**WHAT IS BEING ASKED**: In full and without changes, output the data.
***** DATA SHOWN *****
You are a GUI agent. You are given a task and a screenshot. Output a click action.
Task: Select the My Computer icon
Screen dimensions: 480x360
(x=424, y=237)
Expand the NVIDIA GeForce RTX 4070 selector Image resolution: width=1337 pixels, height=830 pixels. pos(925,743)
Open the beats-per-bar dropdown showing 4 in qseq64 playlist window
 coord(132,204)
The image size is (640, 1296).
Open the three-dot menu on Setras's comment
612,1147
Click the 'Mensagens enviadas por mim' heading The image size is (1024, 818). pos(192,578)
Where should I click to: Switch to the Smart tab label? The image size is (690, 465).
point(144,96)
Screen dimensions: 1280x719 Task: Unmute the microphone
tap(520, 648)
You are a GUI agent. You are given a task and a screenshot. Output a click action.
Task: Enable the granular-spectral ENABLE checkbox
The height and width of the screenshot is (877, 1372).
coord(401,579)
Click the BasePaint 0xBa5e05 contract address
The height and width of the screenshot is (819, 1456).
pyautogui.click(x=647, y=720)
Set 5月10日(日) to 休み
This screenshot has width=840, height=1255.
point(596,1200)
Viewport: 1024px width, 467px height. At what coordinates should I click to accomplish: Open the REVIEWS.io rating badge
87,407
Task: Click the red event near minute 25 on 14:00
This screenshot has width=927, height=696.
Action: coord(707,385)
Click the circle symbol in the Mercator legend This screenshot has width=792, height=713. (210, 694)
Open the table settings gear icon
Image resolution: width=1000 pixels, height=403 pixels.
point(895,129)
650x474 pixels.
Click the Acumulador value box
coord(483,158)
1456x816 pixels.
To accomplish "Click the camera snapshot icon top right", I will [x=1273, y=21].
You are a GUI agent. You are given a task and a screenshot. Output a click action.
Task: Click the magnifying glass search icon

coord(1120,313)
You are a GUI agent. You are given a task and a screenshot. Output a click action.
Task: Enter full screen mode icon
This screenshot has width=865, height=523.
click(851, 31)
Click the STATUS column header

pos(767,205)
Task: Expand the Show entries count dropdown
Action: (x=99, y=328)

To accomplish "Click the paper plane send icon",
*****
**THE COMPLETED TASK**:
You are a GUI agent. You are given a task and a screenshot. Output a click action.
Task: Select the My Computer icon
Screen dimensions: 480x360
(x=424, y=237)
Expand the NVIDIA GeForce RTX 4070 selector Image resolution: width=1337 pixels, height=830 pixels. pos(925,743)
Open the beats-per-bar dropdown showing 4 in qseq64 playlist window
 coord(132,204)
The image size is (640, 1296).
Open the three-dot menu on Setras's comment
612,1147
Click the 'Mensagens enviadas por mim' heading The image size is (1024, 818). pos(192,578)
Where should I click to: Switch to the Smart tab label? The image size is (690, 465).
point(144,96)
Screen dimensions: 1280x719 Task: Unmute the microphone
tap(520, 648)
You are a GUI agent. You are given a task and a screenshot. Output a click action.
Task: Enable the granular-spectral ENABLE checkbox
The height and width of the screenshot is (877, 1372).
coord(401,579)
Click the BasePaint 0xBa5e05 contract address
The height and width of the screenshot is (819, 1456).
pyautogui.click(x=647, y=720)
Set 5月10日(日) to 休み
This screenshot has width=840, height=1255.
point(596,1200)
Viewport: 1024px width, 467px height. At what coordinates should I click to accomplish: Open the REVIEWS.io rating badge
87,407
Task: Click the red event near minute 25 on 14:00
This screenshot has width=927, height=696.
Action: coord(707,385)
Click the circle symbol in the Mercator legend This screenshot has width=792, height=713. (210, 694)
Open the table settings gear icon
Image resolution: width=1000 pixels, height=403 pixels.
point(895,129)
650x474 pixels.
Click the Acumulador value box
coord(483,158)
1456x816 pixels.
To accomplish "Click the camera snapshot icon top right", I will [x=1273, y=21].
You are a GUI agent. You are given a task and a screenshot. Output a click action.
Task: Click the magnifying glass search icon

coord(1120,313)
You are a GUI agent. You are given a task and a screenshot. Output a click action.
Task: Enter full screen mode icon
This screenshot has width=865, height=523.
click(851, 31)
Click the STATUS column header

pos(767,205)
Task: Expand the Show entries count dropdown
Action: (x=99, y=328)

To accomplish "Click the paper plane send icon",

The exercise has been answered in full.